For the “Gaussian Toy” task, we trained a small GAN (consisting of an MLP generator and an MLP discriminator with architectures described below) to estimate a 50-dimensional Gaussian. We additionally trained a separate Chekhov GAN. We show here the verbatim code from the Chekhov version. The vanilla toy GAN uses exactly the same architecture and training process, but without any past generators or discriminators.

Chekhov toy architecture
class ChekhovToy(object):
  """A toy Chekhov GAN which estimates a dim-dimensional Gaussian"""

  def __init__(self, data_dir=DATA_DIR, batch_size=BATCH_SIZE, dim=DIM,
               np_seed=NP_RNG_SEED, tf_seed=TF_RNG_SEED, deterministic=False,
               queue_size=1, queue_spacing=1000, reservoir=False):
    self.data_dir = data_dir
    self.batch_size = batch_size
    self.dim = dim
    self.queue_size = queue_size
    self.queue_spacing = queue_spacing

    self.reservoir = reservoir

    self.graph = tf.Graph()
    self.sess = tf.Session(graph=self.graph)
    self._loaded_from = None

    with self.graph.as_default():
      if deterministic:
        self.rng = np.random.RandomState(np_seed)
        tf.set_random_seed(tf_seed)
      else:
        self.rng = np.random.RandomState(None)

      self._build_model()
      self.sess.run(tf.global_variables_initializer())


  def _build_generator(self, name):
    generator = MLP(name=name,
      layers=[Linear(self.dim, init_scale=.05)],
        input_shape=[self.batch_size, self.dim])
    return generator


  def _build_discriminator(self, name):
    discriminator = MLP(name=name,
      layers=[
          Linear(1200),
          ReLU(),
          Linear(1200),
          ReLU(),
          Linear(100),
          ReLU(),
          Linear(1)
      ],
      input_shape=[self.batch_size, self.dim])
    return discriminator


  def _build_generator_loss(self, d_on_g_logits):
    return tf.reduce_mean(tf.nn.sigmoid_cross_entropy_with_logits(
        labels=tf.ones_like(d_on_g_logits), logits=d_on_g_logits))

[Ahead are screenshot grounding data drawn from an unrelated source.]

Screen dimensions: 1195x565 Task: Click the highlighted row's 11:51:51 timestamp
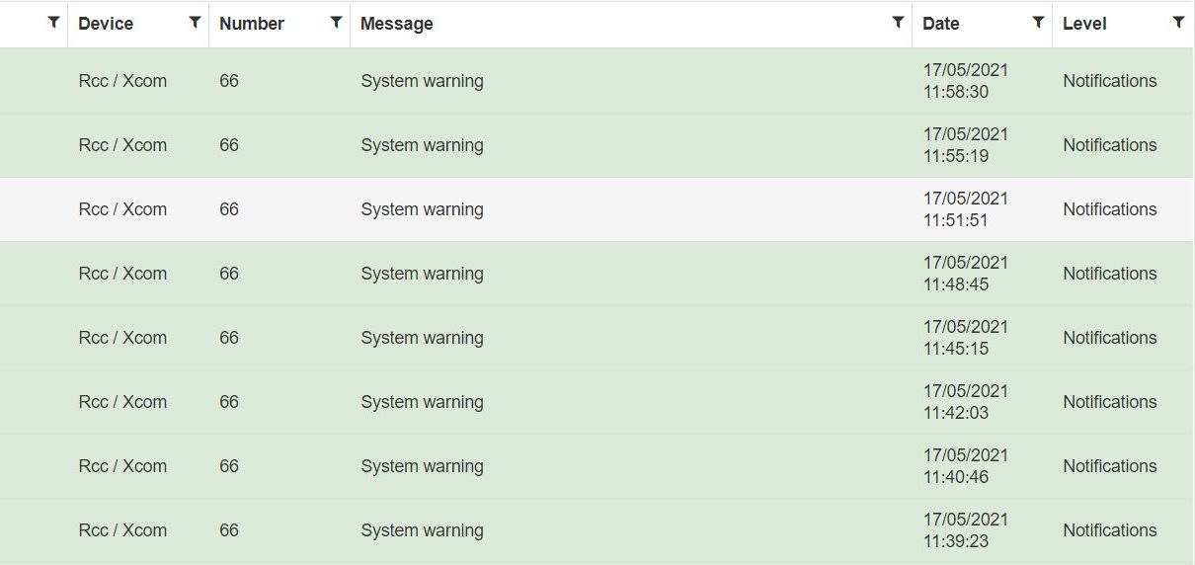coord(956,220)
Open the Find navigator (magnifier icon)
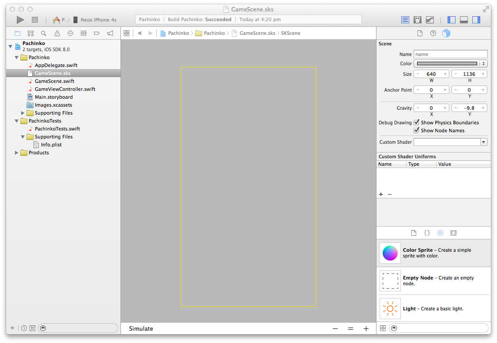Image resolution: width=497 pixels, height=343 pixels. tap(44, 33)
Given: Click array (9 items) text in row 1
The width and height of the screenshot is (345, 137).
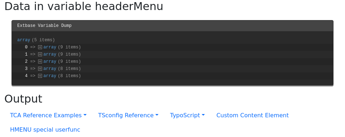Looking at the screenshot, I should [x=62, y=54].
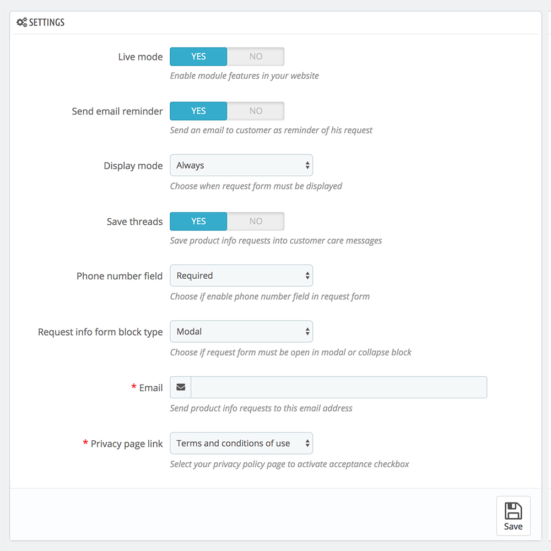Viewport: 551px width, 551px height.
Task: Click into the Email input field
Action: tap(338, 387)
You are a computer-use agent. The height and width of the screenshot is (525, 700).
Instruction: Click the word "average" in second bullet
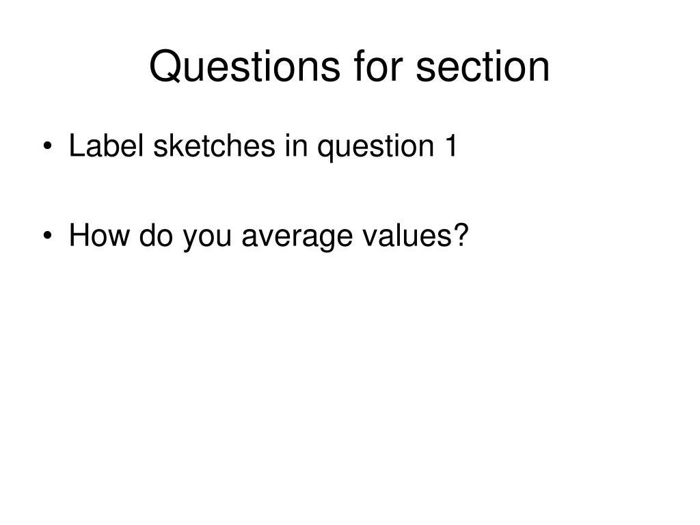point(297,237)
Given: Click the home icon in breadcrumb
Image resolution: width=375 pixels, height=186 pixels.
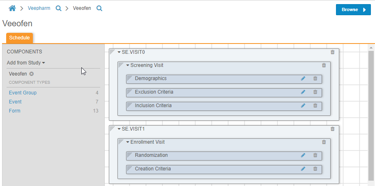Looking at the screenshot, I should pos(12,8).
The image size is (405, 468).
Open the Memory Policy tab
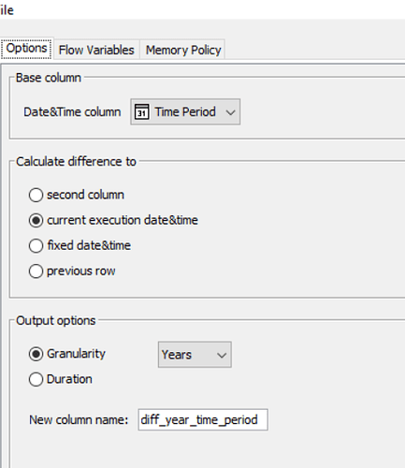click(183, 50)
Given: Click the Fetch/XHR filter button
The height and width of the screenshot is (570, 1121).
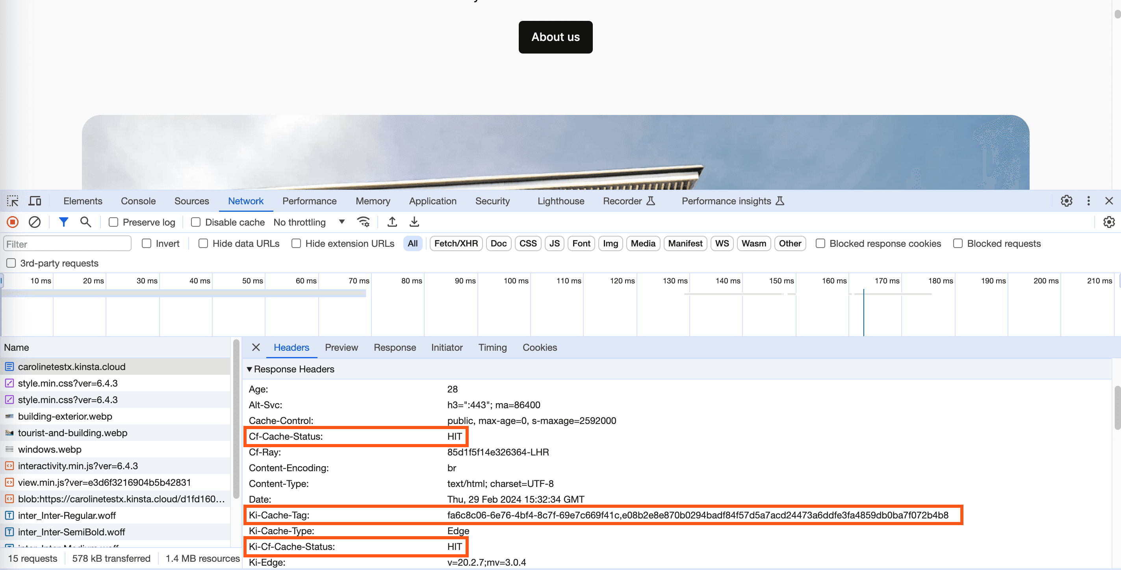Looking at the screenshot, I should [455, 243].
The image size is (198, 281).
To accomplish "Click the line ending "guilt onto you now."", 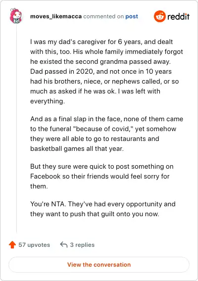I will tap(95, 214).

  def _build_discriminator_loss(self, d_on_data_logits, d_on_g_logits):
    return tf.reduce_mean(
        tf.nn.sigmoid_cross_entropy_with_logits(
            labels=tf.ones_like(d_on_data_logits), logits=d_on_data_logits) +
        tf.nn.sigmoid_cross_entropy_with_logits(
            labels=tf.zeros_like(d_on_g_logits), logits=d_on_g_logits))


  def _build_model(self):

    ##### Data ######

    # Generate samples from dim-dimensional Gaussians
    self._true_mu = tf.Variable(self.rng.randn(self.dim).astype("float32"), trainable=False)
    self._true_cov = tf.Variable(self.rng.randn(self.dim, self.dim).astype("float32"), trainable=False)

    self._true_cov = tf.matmul(self._true_cov, self._true_cov, transpose_a=True)
    true_cov_chol = tf.Variable(tf.transpose(tf.cholesky(self._true_cov)), trainable=False)
    true_z = tf.random_normal([self.batch_size, self.dim])
    self._true_samples = tf.matmul(true_z, true_cov_chol) + self._true_mu


    ##### Generator ######

    # Creating the live/trainable generator.
    generator = self._build_generator(name="G_live")

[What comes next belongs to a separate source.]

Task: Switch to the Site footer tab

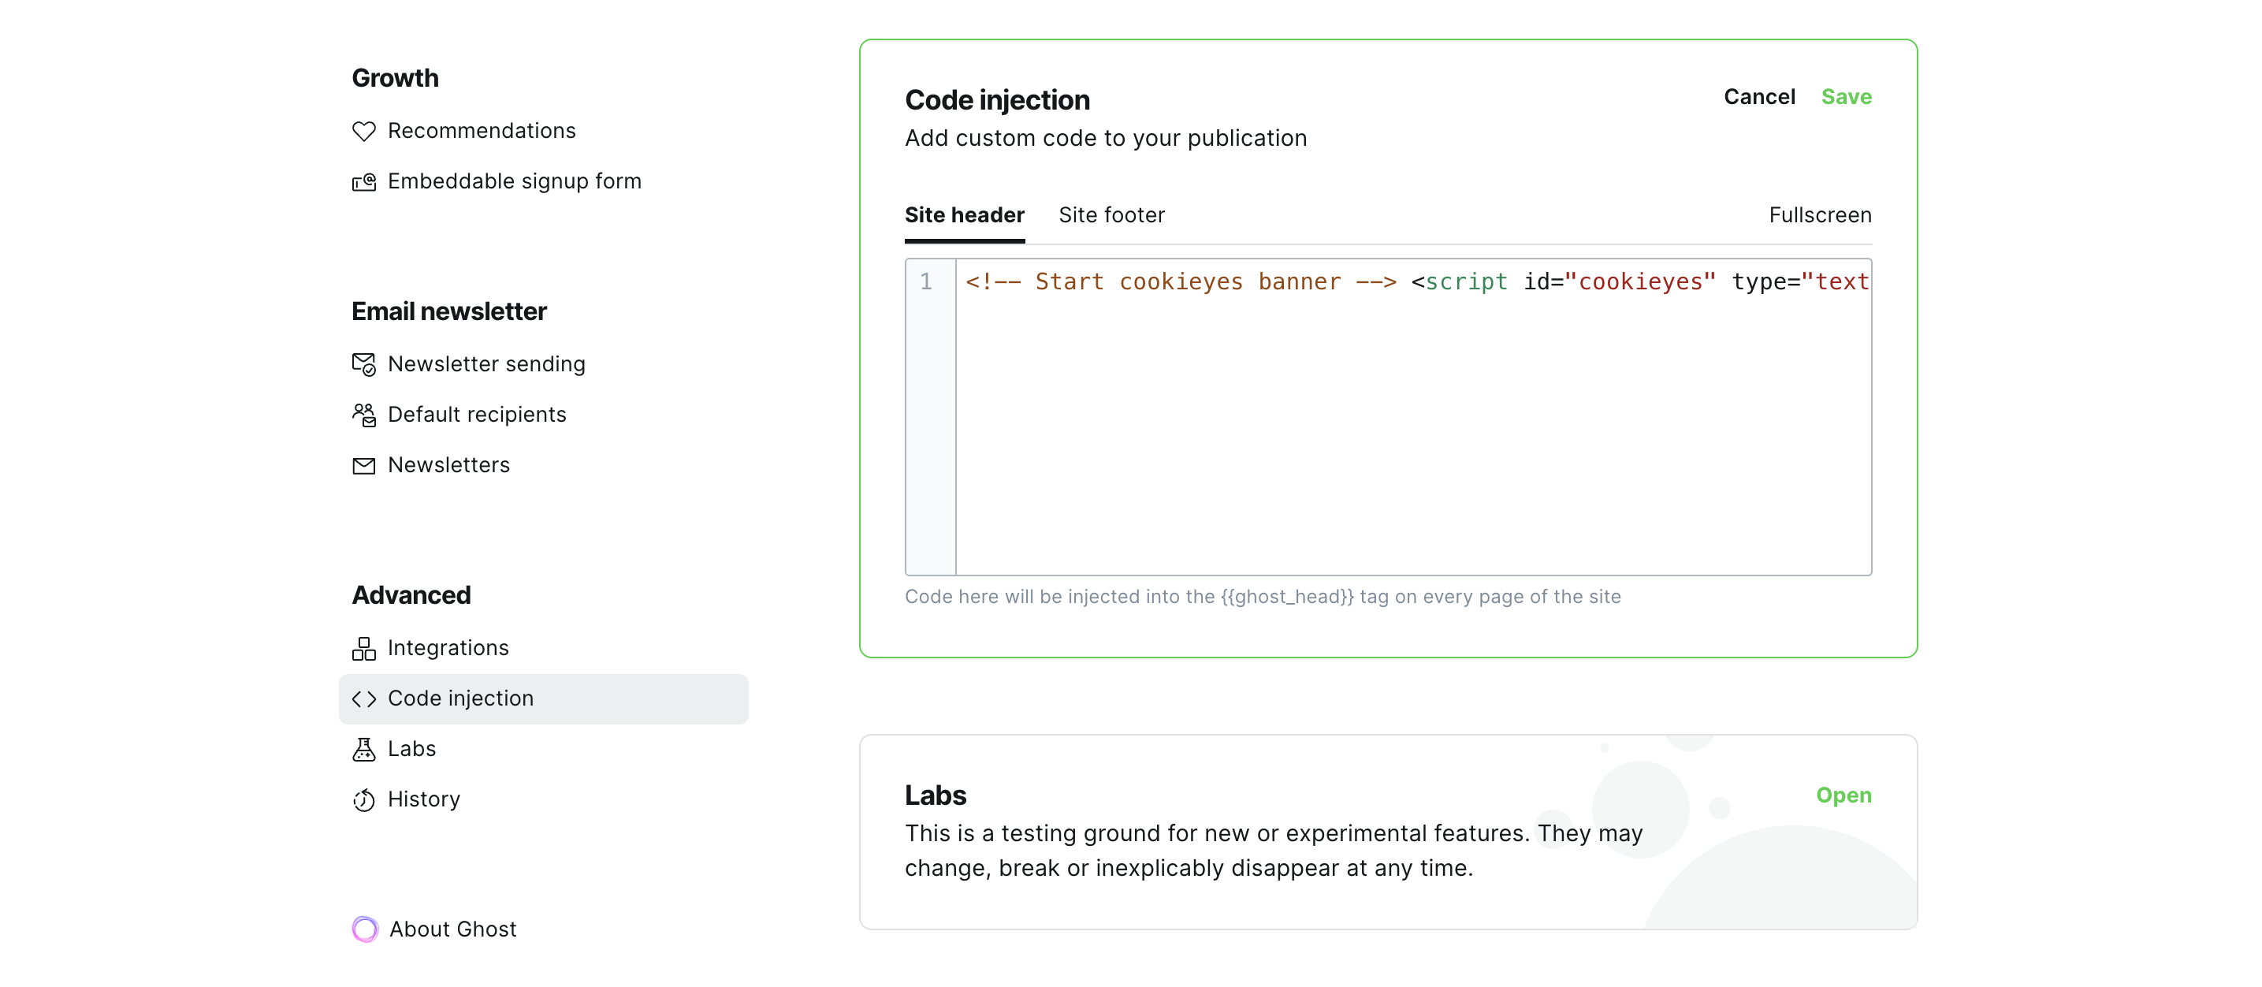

    W, b = generator.get_params()
    assert len(W.get_shape()) == 2
    assert len(b.get_shape()) == 1

    # Compute moments
    self._gan_cov = tf.matmul(W, W, transpose_a=True)
    self._gan_mu = tf.identity(b)

    # Get MMD error signal
    self._err = {}
    self._err[’mmd’] = tf.maximum(
        tf.reduce_max(tf.abs(self._gan_cov - self._true_cov)),
        tf.reduce_max(tf.abs(self._gan_mu - self._true_mu)))
    self._err[’max_cov_diff’] = tf.reduce_max(tf.abs(self._gan_cov - self._true_cov))
    self._err[’max_mu_diff’] = tf.reduce_max(tf.abs(self._gan_mu - self._true_mu))
    self._err[’mean_cov_diff’] = tf.reduce_mean(tf.abs(self._gan_cov - self._true_cov))
    self._err[’mean_mu_diff’] = tf.reduce_mean(tf.abs(self._gan_mu - self._true_mu))
    self._err[’mean_sq_cov_diff’] = tf.reduce_mean(tf.square(self._gan_cov - self._true_cov))
    self._err[’mean_sq_mu_diff’] = tf.reduce_mean(tf.square(self._gan_mu - self._true_mu))

    z = tf.random_normal([self.batch_size, self.dim])
    self._gan_samples = generator.fprop(z)

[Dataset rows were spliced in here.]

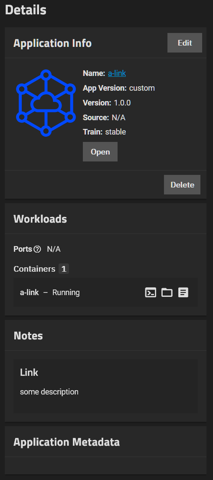
Task: Follow the a-link name hyperlink
Action: [x=117, y=73]
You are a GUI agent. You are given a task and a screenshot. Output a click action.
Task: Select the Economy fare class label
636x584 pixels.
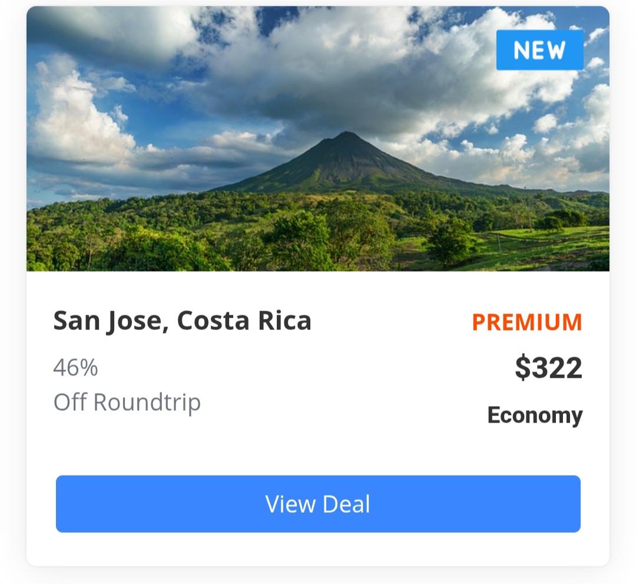click(535, 415)
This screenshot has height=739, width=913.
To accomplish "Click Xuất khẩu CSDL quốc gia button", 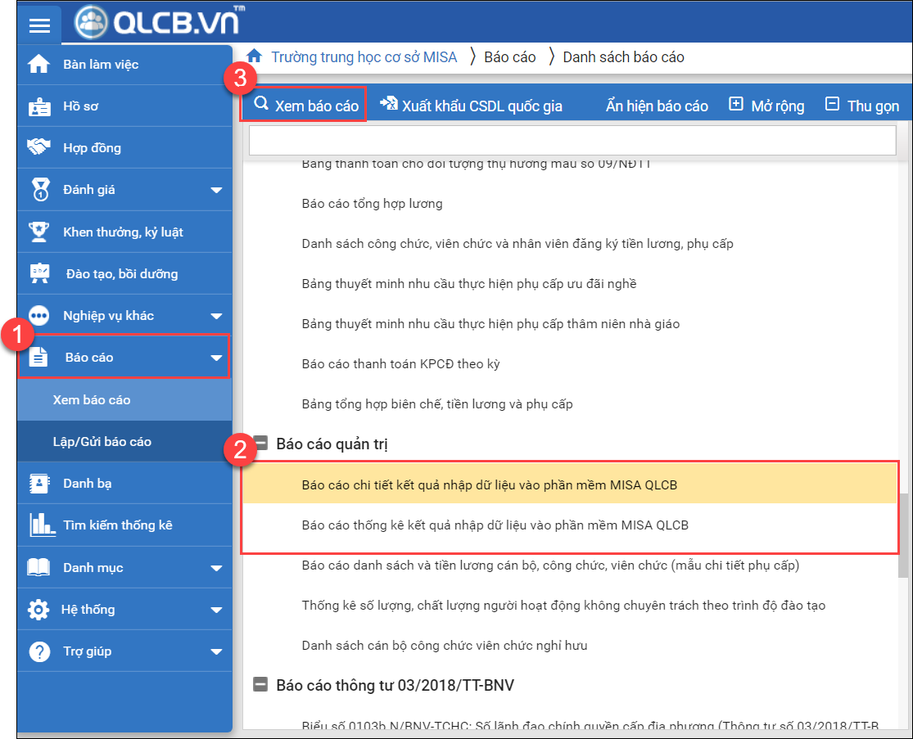I will [x=471, y=106].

    ##### Discriminator #####

    # Creating the live/trainable discriminator
    discriminator = self._build_discriminator(name="D_live")
    d_on_data_logits = tf.squeeze(discriminator.fprop(self._true_samples))
    d_on_g_logits = tf.squeeze(discriminator.fprop(self._gan_samples))

    # Discriminate placeholder
    self._discriminate_input = tf.placeholder(tf.float32, shape=(self.batch_size, self.dim))
    self._discriminate_output = discriminator.fprop(self._discriminate_input)


    ##### Past G/D queue #####

    # Discriminator queue: old D’s classify the current G’s samples
    self._curr_g_old_d_losses = []
    self._d_queue_assign_ops = []

    for i in range(self.queue_size):
      past_d_i = self._build_discriminator(name="D_queue_{}".format(i))

      past_d_on_curr_g_logits = tf.squeeze(past_d_i.fprop(self._gan_samples))
      self._curr_g_old_d_losses.append(self._build_generator_loss(
        d_on_g_logits=past_d_on_curr_g_logits))

      self._d_queue_assign_ops.append(past_d_i.assign_params(
        discriminator.get_params(collapse=False)))

    # Generator queue: the current D classifies old G’s samples
    self._curr_d_old_g_losses = []
    self._g_queue_assign_ops = []

    for i in range(self.queue_size):
      past_g_i = self._build_generator(name="G_queue_{}".format(i))
      z_i = tf.random_normal([self.batch_size, self.dim])
      past_samples_i = past_g_i.fprop(z_i)
      d_on_past_g_logits = tf.squeeze(discriminator.fprop(past_samples_i))
      self._curr_d_old_g_losses.append(self._build_discriminator_loss(
          d_on_g_logits=d_on_past_g_logits,
          d_on_data_logits=d_on_data_logits))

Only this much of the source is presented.